Most of you know the history of this 
monumental 20th century work, but for those who don't: At the 1913 premiere, fist-fights 
broke out in the audience at the Theatre des Champs Elysees. To tell the story 
of a primitive people, in a plot hinging on a sacrifice of "the chosen one," Nijinsky 
-- influenced by Eurythmics -- devised a jerkey movement whose most sacreligious 
element was the turned in feet of the dancers. As John Percival writes in "The 
World of Diaghilev": 
"The dancers with their toes turned 
in, their heads leaning sideways to be propped up by one arm, itself supported 
on the other fist, made an unusual site....The ballet was received at its first 
performance with shouts of derision and whistles, making it difficult for the 
dancers to hear the music." 
Even if his contemporary Michel Fokine 
may have actually done more to push ballet into the 20th century informed by a 
modern sensibility, for shock value Nijinsky's "Rite" was unparalleled. 
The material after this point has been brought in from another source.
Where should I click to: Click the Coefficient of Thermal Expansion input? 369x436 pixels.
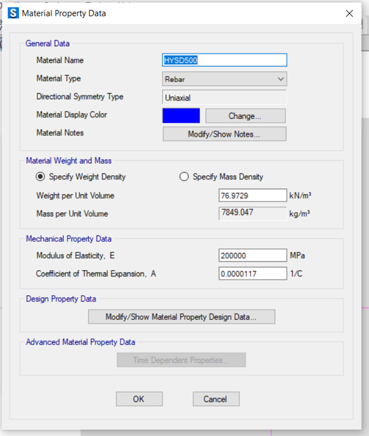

While no one in dance today occupies 
a place comparable to Nijinsky, in France Angelin Preljocaj might be said to occupy 
the highest niche which was once occupied by Nijinsky. By virtue of both funding 
from the French government and bookings from American presenters (with U.S. tax 
dollars), he is now, one might say, the officially approved radical French choreographer. 
This bourgeoisie acceptability has created the requisite backlash in the current 
underground French dance scene, where it's common for young dancers and choreographers 
to snear or shrug at the mention of his name. 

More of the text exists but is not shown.